The Stacks project

Lemma 37.38.6. Let $Y \to T \to S$ be finite type morphisms of Noetherian schemes. Let $t \in T$ map to $s \in S$ and let $\sigma : \mathcal{O}_{T, t} \to \mathcal{O}_{S, s}^\wedge $ be a local $\mathcal{O}_{S, s}$-algebra map. There exists a finite type morphism $(T', t') \to (T, t)$ such that $\sigma $ factors through $\mathcal{O}_{T, t} \to \mathcal{O}_{T', t'}$ and such that for every local $\mathcal{O}_{S, s}$-algebra map $\sigma ' : \mathcal{O}_{T, t} \to \mathcal{O}_{S, s}^\wedge $ which factors through $\mathcal{O}_{T, t} \to \mathcal{O}_{T', t'}$ the closed immersions

\[ Y \times _{T, \sigma } \mathop{\mathrm{Spec}}(\mathcal{O}_{S, s}^\wedge ) = Y_\sigma \longleftarrow Y_ t \longrightarrow Y_{\sigma '} = Y \times _{T, \sigma '} \mathop{\mathrm{Spec}}(\mathcal{O}_{S, s}^\wedge ) \]

have isomorphic conormal algebras.

Proof. A useful observation is that $\kappa (s) = \kappa (t)$ by the existence of $\sigma $. Observe that the statement makes sense as the fibres of $Y_\sigma $ and $Y_{\sigma '}$ over $s \in \mathop{\mathrm{Spec}}(\mathcal{O}_{S, s}^\wedge )$ are both canonically isomorphic to $Y_ t$. We will think of the property “$\sigma '$ factors through $\mathcal{O}_{T, t} \to \mathcal{O}_{T', t'}$” as a constraint on $\sigma '$. If we have several such constraints, say given by $(T'_ i, t'_ i) \to (T, t)$, $i = 1, \ldots , n$ then we can combined them by considering $(T'_1 \times _ T \ldots \times _ T T'_ n, (t'_1, \ldots , t'_ n)) \to (T, t)$. We will use this without further mention in the following.

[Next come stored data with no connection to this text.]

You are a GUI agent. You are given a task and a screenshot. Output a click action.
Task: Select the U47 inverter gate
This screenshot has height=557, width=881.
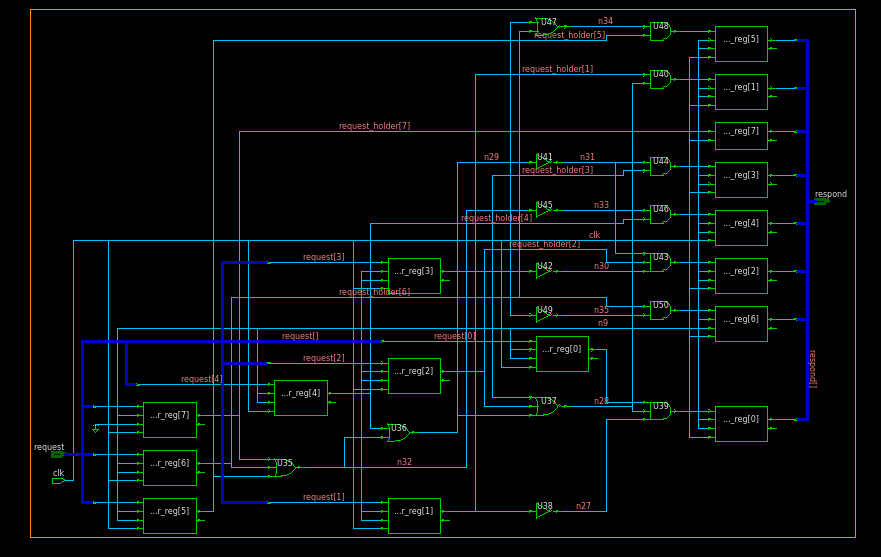tap(546, 23)
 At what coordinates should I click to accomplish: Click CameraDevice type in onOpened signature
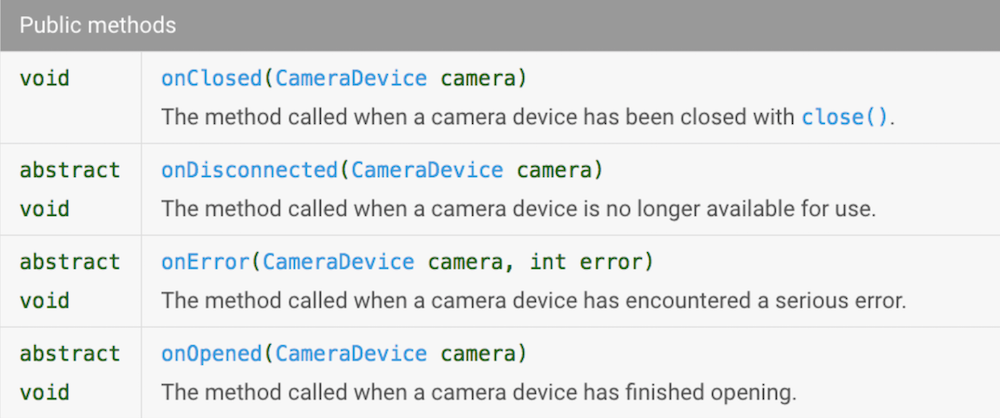pyautogui.click(x=351, y=353)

By Lemma 37.38.5 we can assume that any $\sigma '$ as in the statement of the lemma is the same as $\sigma $ modulo $\mathfrak m_ s^2$. Note that the conormal algebra of $Y_ t$ in $Y_\sigma $ is just the quasi-coherent graded $\mathcal{O}_{Y_ t}$-algebra

\[ \bigoplus \nolimits _{n \geq 0} \mathfrak m_ s^ n\mathcal{O}_{Y_\sigma }/ \mathfrak m_ s^{n + 1}\mathcal{O}_{Y_\sigma } \]

and similarly for $Y_{\sigma '}$. Since $\sigma $ and $\sigma '$ agree modulo $\mathfrak m_ s^2$ we see that these two algebras are the same in degrees $0$ and $1$. On the other hand, these conormal algebras are generated in degree $1$ over degree $0$. Hence if there is an isomorphism extending the isomorphism just constructed in degrees $0$ and $1$, then it is unique.

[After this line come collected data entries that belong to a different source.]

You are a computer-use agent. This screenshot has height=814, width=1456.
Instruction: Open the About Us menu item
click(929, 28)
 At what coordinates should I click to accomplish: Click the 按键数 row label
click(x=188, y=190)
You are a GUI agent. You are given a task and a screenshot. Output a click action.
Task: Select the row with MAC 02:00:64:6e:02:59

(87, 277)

We may assume $S$ and $T$ are affine. Let $Y = Y_1 \cup \ldots \cup Y_ n$ be an affine open covering. If we can construct $(T_ i', t'_ i) \to (T, t)$ as in the lemma such that the desired isomorphism (see previous paragraph) exists for $Y_ i \to T \to S$ and $\sigma $, then these glue by uniqueness to prove the result for $Y \to T$. Thus we may assume $Y$ is affine.

Write $S = \mathop{\mathrm{Spec}}(R)$, $T = \mathop{\mathrm{Spec}}(C)$, and $Y = \mathop{\mathrm{Spec}}(B)$. Choose a presentation $B = C[x_1, \ldots , x_ n]/(f_1, \ldots , f_ m)$. Denote $R^\wedge = \mathcal{O}_{S, s}^\wedge $. Let $a_{kj} \in R^\wedge [x_1, \ldots , x_ n]$ be polynomials such that

\[ \sum \nolimits _{j = 1, \ldots , m} a_{kj}\sigma (f_ j) = 0,\quad \text{for }k = 1, \ldots , K \]

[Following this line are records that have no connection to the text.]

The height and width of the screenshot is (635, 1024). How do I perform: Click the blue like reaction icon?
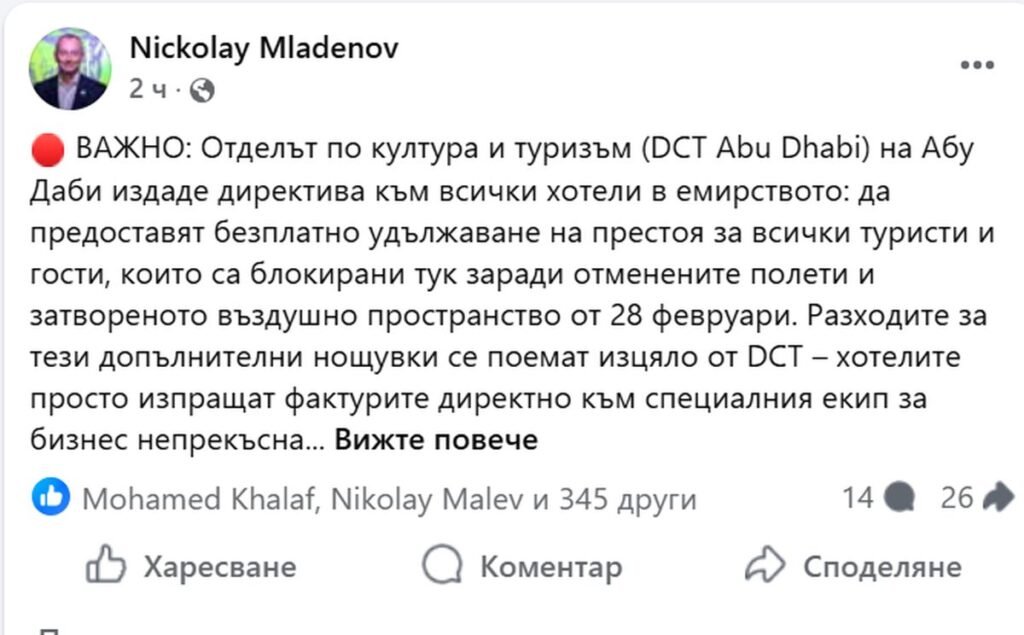[x=51, y=497]
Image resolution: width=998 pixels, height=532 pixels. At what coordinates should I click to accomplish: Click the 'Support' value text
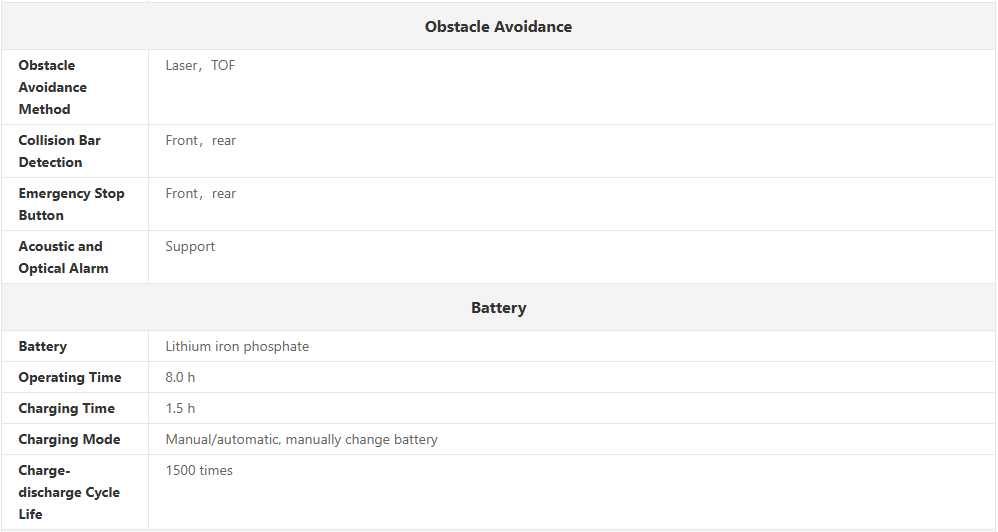click(190, 247)
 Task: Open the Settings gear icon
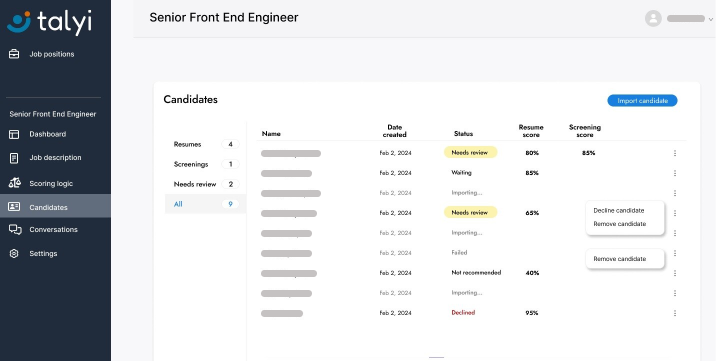[x=14, y=253]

is a set of generators for the module of relations among the $\sigma (f_ j) \in R^\wedge [x_1, \ldots , x_ n]$. Thus we have an exact sequence
\begin{equation} \label{more-morphisms-equation-resolution} R^\wedge [x_1, \ldots , x_ n]^{\oplus K} \to R^\wedge [x_1, \ldots , x_ n]^{\oplus m} \to R^\wedge [x_1, \ldots , x_ n] \to B \otimes _{C, \sigma } R^\wedge \to 0 \end{equation}

Let $c$ be an integer which works in the Artin-Rees lemma for both the first and the second map in this sequence and the ideal $\mathfrak m_{R^\wedge }R^\wedge [x_1, \ldots , x_ n]$ as defined in More on Algebra, Section 15.4. Write

\[ a_{kj} = \sum \nolimits _{I \in \Omega } a_{kj, I} x^ I \quad \text{and}\quad f_ j = \sum \nolimits _{I \in \Omega } f_{j, I} x^ I \]

in multiindex notation where $a_{kj, I} \in R^\wedge $, $f_{j, I} \in C$, and $\Omega $ a finite set of multiindices. Then we see that

\[ \sum \nolimits _{j = 1, \ldots , m,\ I, I' \in \Omega ,\ I + I' = I''} a_{kj, I} \sigma (f_{j, I'}) = 0,\quad I''\text{ a multiindex} \]

in $R^\wedge $. Thus we take

\[ C' = C[t_{jk, I}]/ \left( \sum \nolimits _{j = 1, \ldots , m,\ I, I' \in \Omega ,\ I + I' = I''} t_{kj, I} f_{j, I'},\ I''\text{ a multiindex}\right) \]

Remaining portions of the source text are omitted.